The Black Citadel was a vast place and Tenuxhal tended to wander around the outskirts of it when he wasn't pestering Elsi. Perhaps it was out of instinct to guard his territory. Or maybe he was just killing time. Elsi had the feeling that it was a little more of one than the other. When she finally found him, he was sitting on the ledge of the lower level balcony on the outer wall of the citadel, legs hanging over the edge, eyes staring unfocused across the endless desert sands. There were some petrified tree’s here and there, spread out among the sand and rocks. Hell was not the fire and brimstone that many religious humans believed. It was mostly empty. And lonely.
He was almost motionless, as if lost in some intensely personal thought. Elsi froze and held herself still, as quietly as she could, trying to keep her spiritual energy calm and even. She didn't thinks he should be here, feeling very much like a voyeur intruding on a very complex and private moment. She didn't want to startle Tenuxhal. Just being here at this moment could be enough to start a fight. And Elsi didn't feel like fighting today.
Tenuxhal suddenly slumped forward, face cradled in his hands. Even from this distance Elsi could see that he was visibly shaking.
She winced in discomfort, disturbed by the emotional display that looked so incredibly out of place on the fierce and powerful demon, and surprised at how much it physically bothered her to see it. And so she slowly began to step back around the corner, hoping against hope to go unnoticed by the obviously distressed knight. She eventually made her way back to their room, just one of many that was tucked away in the large, seemingly endless, building.

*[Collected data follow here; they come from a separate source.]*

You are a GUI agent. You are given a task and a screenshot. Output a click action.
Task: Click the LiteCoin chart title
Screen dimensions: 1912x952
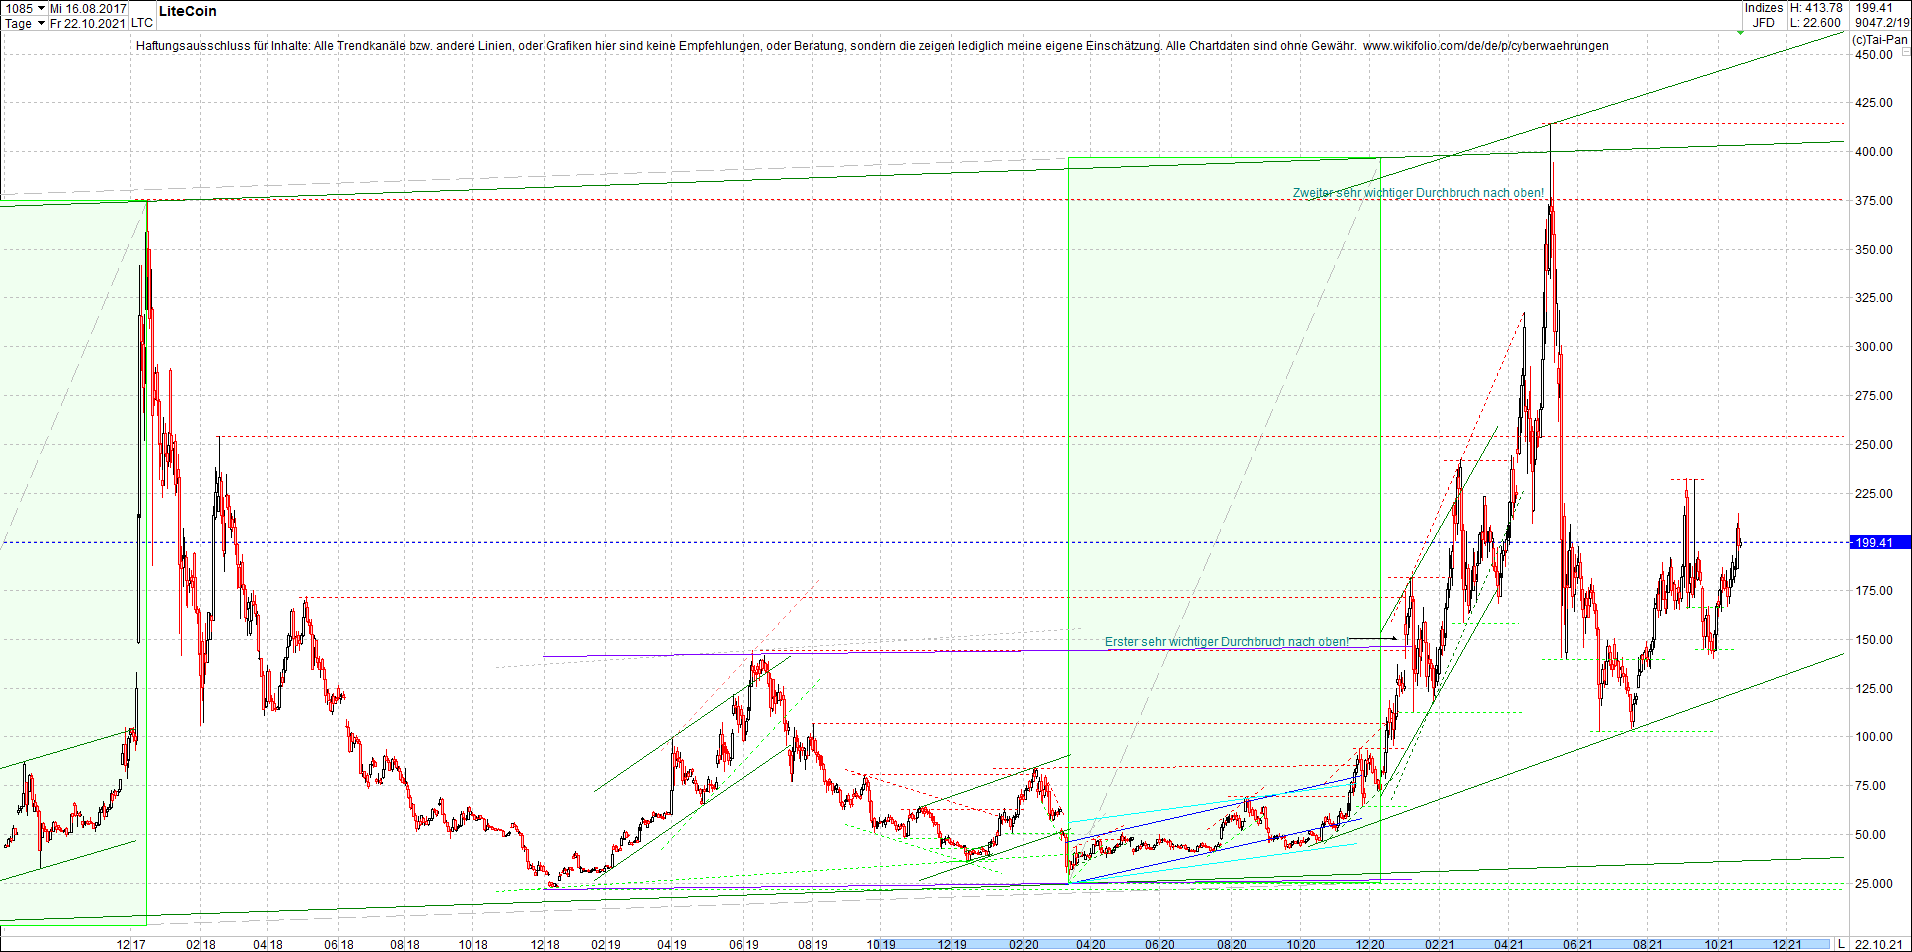pyautogui.click(x=187, y=11)
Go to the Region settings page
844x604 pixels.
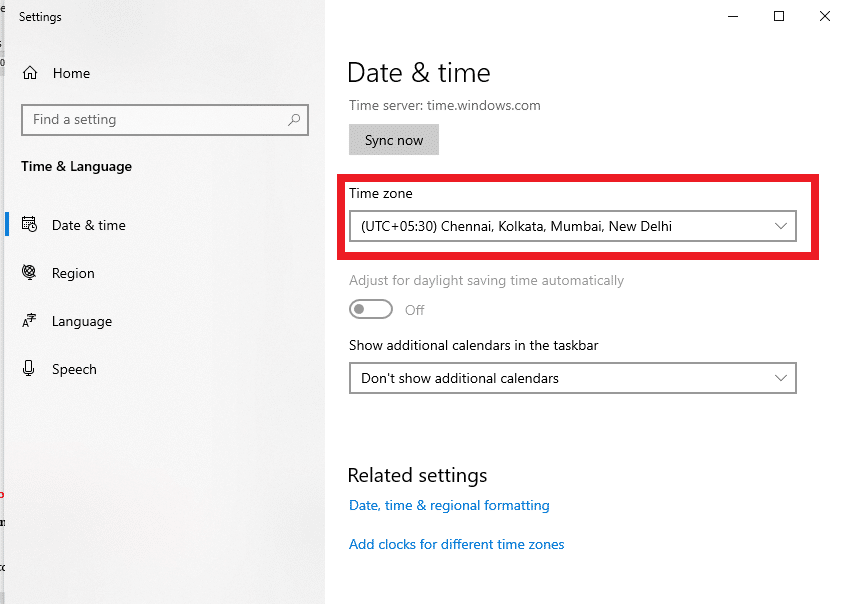pyautogui.click(x=73, y=273)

Elsi decided it would be best to steer clear of the demon until he came to her. She didn’t know just what he would do if she said the wrong thing or looked at him in a manner that would automatically offend him. Not while he was in the state he’s in now. It wasn’t worth losing her head over.
In the meantime, she’d work on her plan of escape. She knows that she can’t keep up this charade forever, and eventually Tenuxhal would grow tired of her current progress and just cut her down. For Elsi, time is of the essences, even in a place where time does not exist.
"S
o leave."
"Uh?" Tenuxhal glanced sideways, his brow furrowed into an irritated question.
"You can leave here whenever you want right?" She hiccupped and covered her mouth with the back of her hand in a delayed attempt to cover the embarrassing sound. "Nobody's making you stay." It was true. Tenuxhal could come and go as he pleased. He was free after all.
"You have a location in mind, Rhoads?" The question was part mocking, as Tenuxhal thought he already saw the only possible answer coming. But he wanted to hear Elsi say it anyway.
"Well.. uh... you could try the human world." Her suggestion was met with silence and a bored expression. "No, really. We could probably come up with a spell that would give you a fake human form like Olivia’s, it’s what she does to stay in the mortal plane. It'll control your power and hide you from Heaven, witches and even other demons." Elsi ramped up as she began to get caught up in the logistics of such a venture. "We'd have to find you a place to live. And I could help you fit in... you know... show you how humans live."